I do not tell you this story to toot my own horn. I tell it to relate it to the things I learned from listening to the podcasts this week. I'm going to try to lump them both together because what each of them said was relevant to the other.

Brendon says there are three big hints to figuring out what our purpose is:

1. Out of billions of people in the universe, we are all unique.

2. We all need each other. Connection is so important.

3. We all have problems, so we need to find a way to be of service to others.

In order for us to love ourselves, others and our life unconditionally, Hal gives these insights:

1. Loving yourself starts with positive affirmations and mindset.Talk to yourself like you would talk to a good friend or close family member. I would hope you wouldn't verbally beat the crap out of your friend, tell them they are such a loser and call them garbage! Don't do that to yourself, either.Give yourself some grace.

2. Having unconditional love for others also requires a mindset change.The mindset should be one of empathy and non-judgement. We tend to judge or condemn others based on where we think they should be compared to where they are. We judge based on our expectations of them. Let me be clear, here. We do need to make judgments and assessments in order to keep ourselves and our families or our work teams safe and healthy. If someone is not a good fit for the team, or they don't have the skills or abilities to carry out the job, you will make an assessment and determine that they may not be right for that situation. You obviously would not choose someone who has no interest in children or the skills to take care of them to be your babysitter. You know what I'm talking about here. It's when we attach labels like "bad" or their actions as "wrong" that we carry the burden of judgement. Here is a thought that was presented: If you had lived this person's life, there is a very good chance you would have made the same choices. Instead of condemning, breathe life into people!

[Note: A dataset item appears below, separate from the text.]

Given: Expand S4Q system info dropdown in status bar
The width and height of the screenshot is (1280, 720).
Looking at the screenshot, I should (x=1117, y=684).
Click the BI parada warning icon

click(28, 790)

3. Loving your life unconditionally is another factor in helping us love others and find our purpose. This means that we love the good along with the bad. We love our accomplishments, we love how hard we work in the gym, we love the value we bring to the workplace or to our relationships, and it also means that we love the adversity. Every experience in life is an asset if you choose to see it that way. Honor the struggle and assume you are being prepared.

Using these tips that I learned from the podcasts helped me to be prepared for the meeting with Sue. Being able to see things from her perspective helped her to feel heard and loved. And that's what it's all about.